The prompt for NaPoWriMo today was to write a poem that uses repetition. That prompt was made for me. I had been working on and off all week for a poem for Sherry’s prompt at earthweal, to write from that place of holding onto wildness of soul. I thought that today, Earth Day, would be the time to post it.

So I took my ideas and made a cascade, but there were ideas left over, so I did a pantoum too. You can never have too much repetition in my poetry world.

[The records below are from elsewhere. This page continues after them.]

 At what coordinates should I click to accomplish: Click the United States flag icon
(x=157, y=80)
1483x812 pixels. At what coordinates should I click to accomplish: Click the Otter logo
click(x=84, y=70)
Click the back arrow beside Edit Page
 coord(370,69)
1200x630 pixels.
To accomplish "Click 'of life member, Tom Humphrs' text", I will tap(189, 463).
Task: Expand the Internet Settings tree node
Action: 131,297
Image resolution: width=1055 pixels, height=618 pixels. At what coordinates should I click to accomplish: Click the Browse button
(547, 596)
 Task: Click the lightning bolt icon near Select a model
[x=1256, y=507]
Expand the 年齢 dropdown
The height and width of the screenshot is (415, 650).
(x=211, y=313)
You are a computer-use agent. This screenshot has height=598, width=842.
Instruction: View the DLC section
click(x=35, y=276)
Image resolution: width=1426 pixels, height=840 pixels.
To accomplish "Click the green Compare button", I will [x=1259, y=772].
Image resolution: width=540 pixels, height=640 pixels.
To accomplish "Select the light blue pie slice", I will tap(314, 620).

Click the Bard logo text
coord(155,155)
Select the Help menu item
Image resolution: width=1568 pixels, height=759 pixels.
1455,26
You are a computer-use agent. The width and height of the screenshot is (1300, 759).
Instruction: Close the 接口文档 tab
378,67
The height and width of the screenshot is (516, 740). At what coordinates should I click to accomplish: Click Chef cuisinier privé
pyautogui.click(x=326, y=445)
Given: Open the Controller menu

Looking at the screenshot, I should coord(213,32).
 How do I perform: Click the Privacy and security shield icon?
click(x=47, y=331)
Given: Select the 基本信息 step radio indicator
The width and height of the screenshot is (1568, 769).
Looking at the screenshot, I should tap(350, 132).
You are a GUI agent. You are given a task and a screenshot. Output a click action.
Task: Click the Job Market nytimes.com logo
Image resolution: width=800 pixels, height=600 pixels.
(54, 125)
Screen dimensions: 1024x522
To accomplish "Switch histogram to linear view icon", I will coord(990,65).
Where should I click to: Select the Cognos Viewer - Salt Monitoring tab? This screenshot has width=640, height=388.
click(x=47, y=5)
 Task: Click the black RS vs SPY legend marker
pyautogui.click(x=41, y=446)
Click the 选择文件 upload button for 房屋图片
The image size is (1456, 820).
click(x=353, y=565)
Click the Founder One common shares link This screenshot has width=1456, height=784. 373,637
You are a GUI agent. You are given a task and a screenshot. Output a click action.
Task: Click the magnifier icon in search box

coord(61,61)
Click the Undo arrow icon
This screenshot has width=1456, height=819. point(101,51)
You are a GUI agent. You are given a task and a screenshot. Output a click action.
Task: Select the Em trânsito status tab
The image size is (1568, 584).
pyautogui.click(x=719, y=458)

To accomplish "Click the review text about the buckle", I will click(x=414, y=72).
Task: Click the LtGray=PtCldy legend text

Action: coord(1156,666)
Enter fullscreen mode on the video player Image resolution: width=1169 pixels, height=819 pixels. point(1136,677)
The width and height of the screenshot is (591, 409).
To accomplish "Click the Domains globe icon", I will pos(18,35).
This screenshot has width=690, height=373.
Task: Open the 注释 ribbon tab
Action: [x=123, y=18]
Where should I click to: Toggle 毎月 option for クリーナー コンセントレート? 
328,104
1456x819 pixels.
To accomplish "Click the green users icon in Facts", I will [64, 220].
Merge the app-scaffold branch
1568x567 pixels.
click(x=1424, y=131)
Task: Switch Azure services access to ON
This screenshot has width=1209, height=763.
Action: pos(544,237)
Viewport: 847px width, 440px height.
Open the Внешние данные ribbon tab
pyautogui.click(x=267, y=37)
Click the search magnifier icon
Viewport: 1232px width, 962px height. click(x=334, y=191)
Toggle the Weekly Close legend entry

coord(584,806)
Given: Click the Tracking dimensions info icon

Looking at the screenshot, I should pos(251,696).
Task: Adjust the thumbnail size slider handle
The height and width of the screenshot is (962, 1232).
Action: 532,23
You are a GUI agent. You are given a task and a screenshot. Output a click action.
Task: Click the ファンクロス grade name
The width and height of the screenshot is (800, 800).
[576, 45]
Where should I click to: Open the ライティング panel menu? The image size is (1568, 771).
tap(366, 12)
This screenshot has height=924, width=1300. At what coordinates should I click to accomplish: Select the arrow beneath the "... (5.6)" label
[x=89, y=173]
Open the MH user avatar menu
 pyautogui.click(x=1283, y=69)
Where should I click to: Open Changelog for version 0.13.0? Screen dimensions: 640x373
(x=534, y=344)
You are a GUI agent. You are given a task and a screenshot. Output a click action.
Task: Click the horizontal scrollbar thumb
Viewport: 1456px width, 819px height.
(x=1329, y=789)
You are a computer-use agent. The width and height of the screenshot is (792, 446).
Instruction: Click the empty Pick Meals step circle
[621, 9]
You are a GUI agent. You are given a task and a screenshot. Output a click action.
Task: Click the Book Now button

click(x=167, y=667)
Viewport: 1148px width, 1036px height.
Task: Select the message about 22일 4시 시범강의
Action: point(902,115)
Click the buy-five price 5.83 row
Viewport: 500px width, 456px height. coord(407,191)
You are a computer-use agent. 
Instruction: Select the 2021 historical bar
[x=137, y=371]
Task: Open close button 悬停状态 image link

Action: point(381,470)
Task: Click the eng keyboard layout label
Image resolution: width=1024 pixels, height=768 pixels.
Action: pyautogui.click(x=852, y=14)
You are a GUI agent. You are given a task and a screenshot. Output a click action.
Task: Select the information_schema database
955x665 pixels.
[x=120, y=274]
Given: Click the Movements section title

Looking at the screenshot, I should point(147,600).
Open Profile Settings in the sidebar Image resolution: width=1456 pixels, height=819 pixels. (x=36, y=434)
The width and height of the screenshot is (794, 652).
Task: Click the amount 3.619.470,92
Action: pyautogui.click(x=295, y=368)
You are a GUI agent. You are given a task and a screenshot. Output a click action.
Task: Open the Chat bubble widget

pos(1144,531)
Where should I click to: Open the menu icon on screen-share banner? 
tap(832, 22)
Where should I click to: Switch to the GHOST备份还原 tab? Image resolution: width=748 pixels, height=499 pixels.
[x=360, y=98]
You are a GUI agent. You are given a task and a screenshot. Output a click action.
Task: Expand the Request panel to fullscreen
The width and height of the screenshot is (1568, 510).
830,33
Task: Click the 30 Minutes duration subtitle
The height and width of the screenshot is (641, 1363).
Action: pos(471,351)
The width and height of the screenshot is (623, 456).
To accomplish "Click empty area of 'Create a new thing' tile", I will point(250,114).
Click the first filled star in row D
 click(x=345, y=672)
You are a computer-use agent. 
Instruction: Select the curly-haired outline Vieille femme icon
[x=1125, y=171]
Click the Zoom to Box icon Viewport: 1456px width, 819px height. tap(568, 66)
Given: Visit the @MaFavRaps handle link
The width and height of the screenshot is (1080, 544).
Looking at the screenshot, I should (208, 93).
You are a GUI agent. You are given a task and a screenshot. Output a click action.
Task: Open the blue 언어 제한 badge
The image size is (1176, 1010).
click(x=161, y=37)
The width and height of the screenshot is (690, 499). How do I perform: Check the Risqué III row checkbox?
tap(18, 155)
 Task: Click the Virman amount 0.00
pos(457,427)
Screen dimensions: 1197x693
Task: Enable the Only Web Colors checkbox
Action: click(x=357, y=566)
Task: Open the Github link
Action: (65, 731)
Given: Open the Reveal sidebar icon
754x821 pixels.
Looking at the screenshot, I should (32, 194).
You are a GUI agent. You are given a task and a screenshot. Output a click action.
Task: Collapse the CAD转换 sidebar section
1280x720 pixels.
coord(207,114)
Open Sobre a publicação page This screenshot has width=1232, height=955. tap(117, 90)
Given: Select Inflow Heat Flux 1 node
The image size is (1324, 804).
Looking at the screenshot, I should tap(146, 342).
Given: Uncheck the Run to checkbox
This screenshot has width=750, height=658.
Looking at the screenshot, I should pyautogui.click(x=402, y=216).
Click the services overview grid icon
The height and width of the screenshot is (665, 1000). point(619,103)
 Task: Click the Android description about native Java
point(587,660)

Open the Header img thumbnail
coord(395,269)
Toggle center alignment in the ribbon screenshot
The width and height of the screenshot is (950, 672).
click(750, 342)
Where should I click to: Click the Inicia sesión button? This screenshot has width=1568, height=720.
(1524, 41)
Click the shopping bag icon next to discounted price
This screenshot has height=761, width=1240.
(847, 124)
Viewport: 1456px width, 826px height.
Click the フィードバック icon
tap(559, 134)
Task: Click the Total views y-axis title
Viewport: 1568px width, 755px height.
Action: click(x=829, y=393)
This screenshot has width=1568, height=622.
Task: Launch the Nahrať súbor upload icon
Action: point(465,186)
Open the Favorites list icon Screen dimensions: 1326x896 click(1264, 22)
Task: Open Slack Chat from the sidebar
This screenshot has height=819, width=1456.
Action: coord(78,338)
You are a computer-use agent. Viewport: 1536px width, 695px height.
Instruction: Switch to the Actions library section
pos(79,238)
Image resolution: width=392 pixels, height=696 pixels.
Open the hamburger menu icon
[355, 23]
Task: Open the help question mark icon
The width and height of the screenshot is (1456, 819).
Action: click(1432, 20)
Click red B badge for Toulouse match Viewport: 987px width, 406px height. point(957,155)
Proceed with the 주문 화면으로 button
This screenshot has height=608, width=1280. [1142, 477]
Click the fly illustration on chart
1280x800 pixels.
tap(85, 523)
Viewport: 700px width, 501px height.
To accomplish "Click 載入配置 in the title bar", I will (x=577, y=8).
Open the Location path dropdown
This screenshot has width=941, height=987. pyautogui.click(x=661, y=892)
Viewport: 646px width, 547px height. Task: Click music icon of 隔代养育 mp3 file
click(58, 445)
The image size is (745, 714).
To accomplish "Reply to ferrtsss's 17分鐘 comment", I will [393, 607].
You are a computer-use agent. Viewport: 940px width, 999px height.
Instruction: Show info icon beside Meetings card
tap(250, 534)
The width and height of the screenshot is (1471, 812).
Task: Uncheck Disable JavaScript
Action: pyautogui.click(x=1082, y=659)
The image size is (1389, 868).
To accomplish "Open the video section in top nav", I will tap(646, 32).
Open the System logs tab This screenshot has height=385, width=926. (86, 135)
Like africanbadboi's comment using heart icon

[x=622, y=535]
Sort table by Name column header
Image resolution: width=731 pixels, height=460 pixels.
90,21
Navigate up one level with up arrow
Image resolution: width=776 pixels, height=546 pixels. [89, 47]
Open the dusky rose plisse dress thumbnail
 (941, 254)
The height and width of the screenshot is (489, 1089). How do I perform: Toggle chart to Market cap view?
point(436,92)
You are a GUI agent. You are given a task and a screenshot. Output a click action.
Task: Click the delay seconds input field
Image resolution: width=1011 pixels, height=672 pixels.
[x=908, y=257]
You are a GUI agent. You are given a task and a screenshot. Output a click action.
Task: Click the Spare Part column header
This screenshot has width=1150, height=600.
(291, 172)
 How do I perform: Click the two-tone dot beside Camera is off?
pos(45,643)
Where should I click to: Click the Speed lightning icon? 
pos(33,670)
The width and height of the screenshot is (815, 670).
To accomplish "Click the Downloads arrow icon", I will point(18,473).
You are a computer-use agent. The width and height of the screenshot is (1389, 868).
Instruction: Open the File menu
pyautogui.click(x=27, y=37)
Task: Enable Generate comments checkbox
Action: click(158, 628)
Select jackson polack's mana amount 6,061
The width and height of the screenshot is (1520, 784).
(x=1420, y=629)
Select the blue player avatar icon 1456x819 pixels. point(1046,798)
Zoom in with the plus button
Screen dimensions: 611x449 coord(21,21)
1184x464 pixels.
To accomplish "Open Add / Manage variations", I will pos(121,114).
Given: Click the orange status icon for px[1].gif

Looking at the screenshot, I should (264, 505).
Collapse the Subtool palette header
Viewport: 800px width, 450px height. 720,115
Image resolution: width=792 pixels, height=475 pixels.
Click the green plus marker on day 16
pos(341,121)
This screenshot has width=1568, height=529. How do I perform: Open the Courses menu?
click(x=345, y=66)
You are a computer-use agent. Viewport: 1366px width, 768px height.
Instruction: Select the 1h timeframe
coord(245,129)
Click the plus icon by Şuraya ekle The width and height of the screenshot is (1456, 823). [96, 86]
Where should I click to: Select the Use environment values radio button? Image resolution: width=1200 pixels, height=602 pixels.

when you leave yourself behind
(clouds a shimmering path)
where do you go?–
windsong the surface

clouds a shimmering path,
the lake regarding the sky–
windsong the surface
displaced by light

the lake regarding the sky–
as it hues the reflection
displaced by light,
does the mirror look back?

as the earth hues reflection,
do fish see themselves in the stars?
does the mirror look back
when birds ride feathered waves?

do fish see themselves in the stars
on the remnants of moontides?
when birds ride feathered waves,
do they flow into calligraphy?

on the remnants of moontides,
where do you go?
will you flow like calligraphy,
leave yourself behind?

As I’ve noted before, I attended the first Earth Day celebration in 1970 in Washington DC. Not too much has changed since then. We can do better.

Ophelia

Lady sings
the blues,
the reds, whatever

she can find—

–Kevin Young, “Stardust”

She dreams
in the languages
of flowers,
wandering
corridors
of vast gardens
fragrant
with the chaos
inside her heart.
Lady sings

in riddles–
bouquets
of rhymes
imagining
an oasis
of roses,
an enchantment
blooming into
the mystery of
the blues.

Who will be
her lover now?
Where is
the prince
to penetrate
the thorns
enclosing
her mind?  Blood
shadowed with
the reds, whatever

her grief has
aborted  
into deceptive
darkness.  She is
muted into
madness. She is
drowning
in every aromatic
sepulcher
she can find.

The NaPoWriMo prompt for day 3 was to write a “glosa” – literally a poem that glosses, or explains, or in some way responds to another poem. The idea is to take a quatrain from a poem that you like, and then write a four-stanza poem that explains or responds to each line of the quatrain, with each of the quatrain’s four lines in turn forming the last line of each stanza.

Kevin Young is writing about Billie Holiday. Like Ophelia, she is associated with flowers, and had her own ways of drowning in her sorrows. My collage is based on a painting by Redon, who visited the subject of Ophelia many times.

I’ve incorporated roses into my poem for Muri’s poetry scavenger hunt.

Like the Lines in the Palm of Your Hand

Every question is a riddle–
we are stuck here in the middle–
borderlined.

But still we keep on asking why,
continue waiting, standing by
for guidelines.

Answers just confuse, pretending
somewhere there exists an ending–
a lifeline.

Deceiving with complexity,
embroidering with fantasy–
we’re traplined.

In silence there are many words
unspoken and more clearly heard–
sibylline.

Grace at dVerse introduced us to a new form called Compound Word Verse. Wow! this was hard. But enough revising–at a certain point you need to let it be.